Attention-deficit/hyperactivity disorder (ADHD) is linked with major depression, post traumatic stress disorder, anorexia nervosa and suicide attempts, the findings show, prompting the researchers to recommend vigilance by health professionals in a bid to ward off these disorders later on.

“This study opens new insights into the paths between psychiatric disorders. Thus, in clinical practice, patients with ADHD should be monitored for the psychiatric disorders included in this study and preventive measures should be initiated if necessary,” they write.

ADHD is a neurodevelopmental condition in children and teens that extends into adulthood in up to around two thirds of cases. Worldwide, its prevalence is estimated to be around five per cent in children and teens, and 2.5 per cent in adults.
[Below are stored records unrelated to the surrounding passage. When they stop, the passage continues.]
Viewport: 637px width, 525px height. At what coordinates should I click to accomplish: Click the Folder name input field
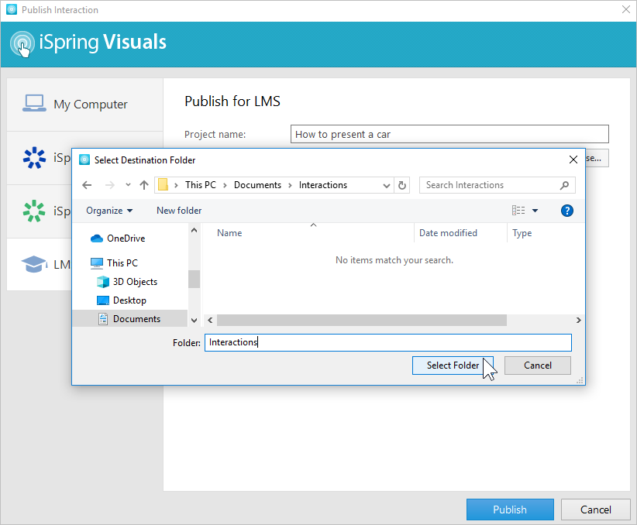[x=387, y=342]
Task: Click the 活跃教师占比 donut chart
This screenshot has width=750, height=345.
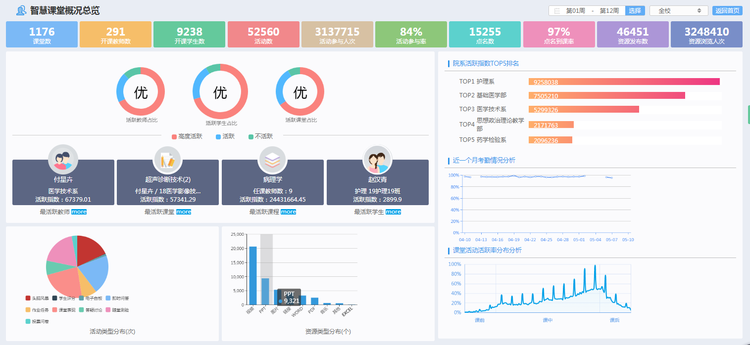Action: [x=141, y=92]
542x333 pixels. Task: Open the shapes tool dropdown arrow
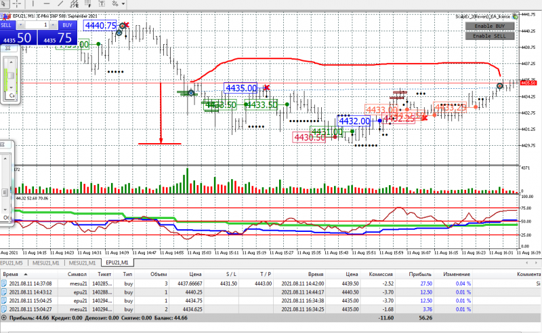pyautogui.click(x=123, y=4)
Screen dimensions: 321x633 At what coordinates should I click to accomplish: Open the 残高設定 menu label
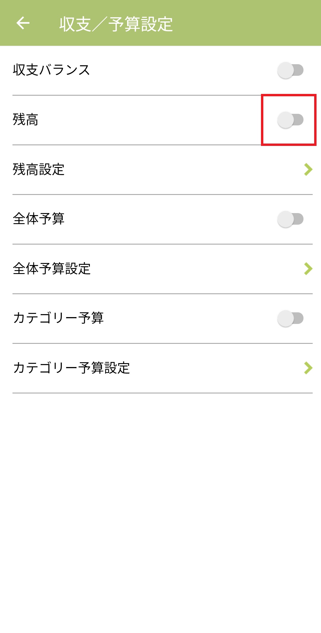39,169
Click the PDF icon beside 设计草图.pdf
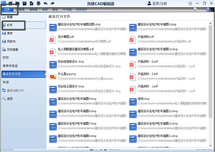This screenshot has height=152, width=215. 53,39
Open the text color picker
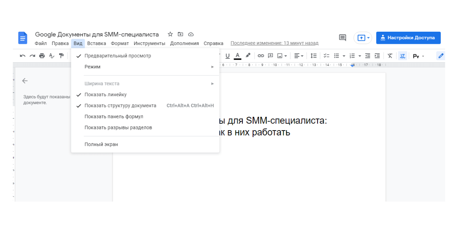 click(237, 56)
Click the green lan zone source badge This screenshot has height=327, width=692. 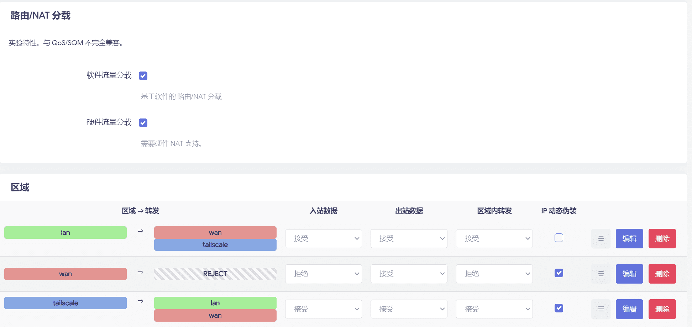[65, 233]
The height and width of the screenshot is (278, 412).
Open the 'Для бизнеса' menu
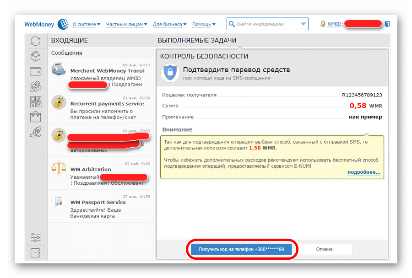click(169, 24)
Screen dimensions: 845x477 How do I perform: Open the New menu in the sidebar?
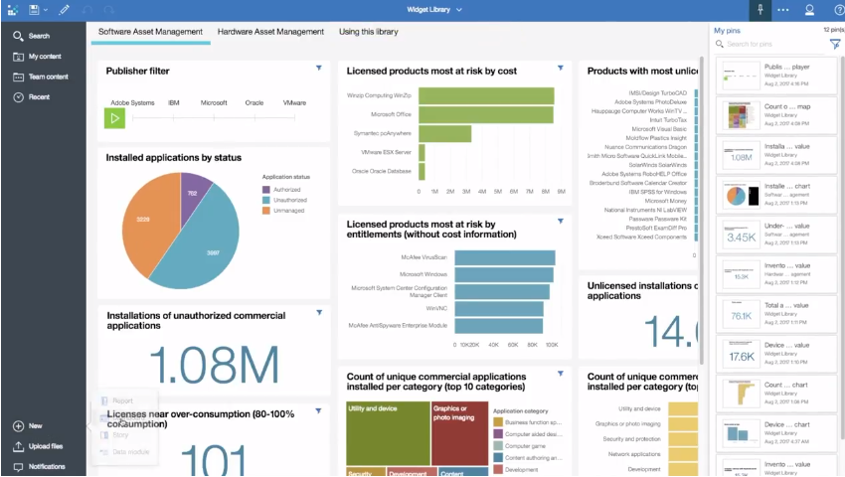click(35, 425)
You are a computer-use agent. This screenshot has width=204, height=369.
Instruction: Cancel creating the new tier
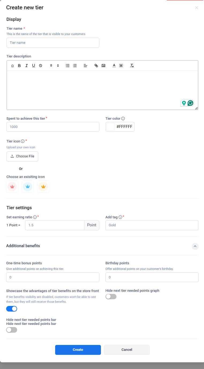pyautogui.click(x=127, y=350)
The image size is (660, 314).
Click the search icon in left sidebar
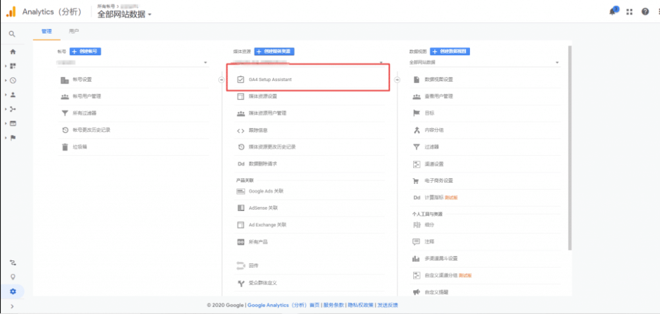point(13,34)
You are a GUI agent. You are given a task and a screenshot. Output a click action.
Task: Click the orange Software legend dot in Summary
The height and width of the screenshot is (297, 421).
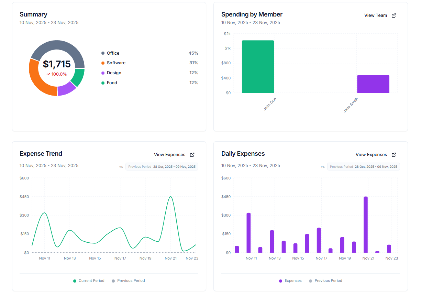(x=102, y=63)
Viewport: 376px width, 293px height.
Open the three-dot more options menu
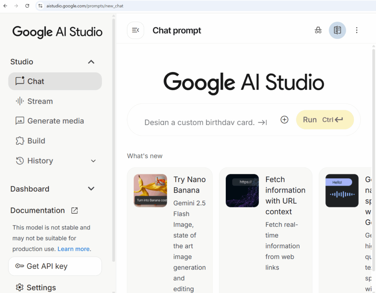[x=357, y=30]
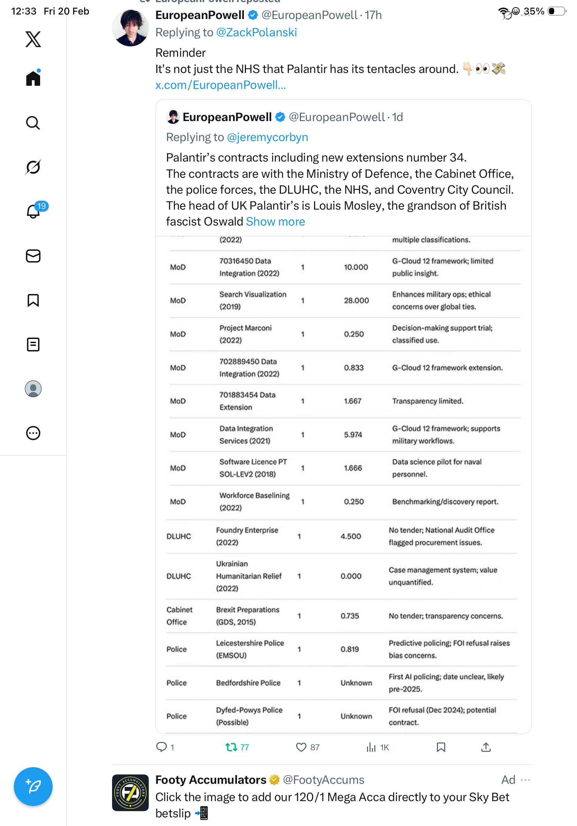Screen dimensions: 577x826
Task: Open Lists icon in the sidebar
Action: [x=33, y=344]
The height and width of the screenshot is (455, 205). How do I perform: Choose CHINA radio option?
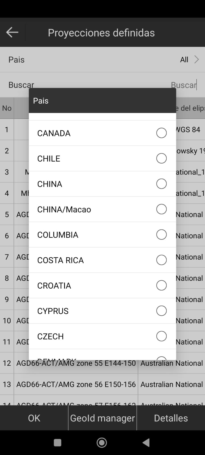(161, 184)
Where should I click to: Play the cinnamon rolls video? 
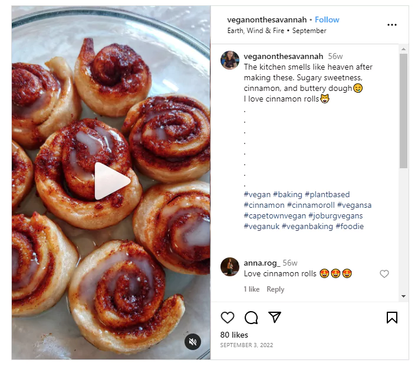point(111,181)
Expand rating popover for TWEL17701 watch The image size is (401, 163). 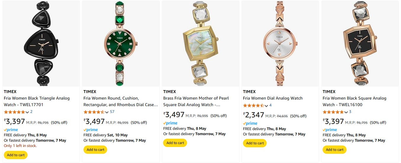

ADHD has been linked to mood and anxiety disorders in observational studies, but it is not known if it is causally associated with other mental ill health.

To try and find out, the researchers used Mendelian randomisation, a technique that uses genetic variants as proxies for a particular risk factor—in this case ADHD—to obtain genetic evidence in support of a particular outcome—in this study, seven common mental health issues.

These were: major clinical depression; bipolar disorder; anxiety disorder; schizophrenia; post traumatic stress disorder (PTSD); anorexia nervosa; and at least one suicide attempt.

The researchers initially used the technique to establish potential links between ADHD and the seven disorders. They then used it to see if disorders associated with ADHD could potentially be responsible for the effects detected in the first analysis. Finally, they pooled the data from both analyses to calculate the direct and indirect effects of ADHD.

There was no evidence for a causal link between ADHD and bipolar disorder, anxiety or schizophrenia, the results of the analysis showed.

But there was evidence for a causal link with a heightened risk of anorexia nervosa (28 per cent), and evidence that ADHD both caused (nine per cent heightened risk), and was caused by (76 per cent heightened risk), major clinical depression.

And after adjusting for the influence of major depression, a direct causal association with both suicide attempt (30 per cent heightened risk) and PTSD (18 per cent heightened risk) emerged.

The researchers caution that while Mendelian randomisation is less prone than observational studies to the influence of unmeasured factors and reverse causality—whereby ADHD could be a consequence of the various disorders studied rather than the other way round—it is not without its limitations.

For example, the same gene may be associated with different traits, making it difficult to pinpoint the relevant causal effect, they point out. Only people of European ancestry were included so the findings might not apply to other ethnicities.

Nevertheless, the researchers conclude that their findings should encourage clinicians to be more proactive when treating people with ADHD.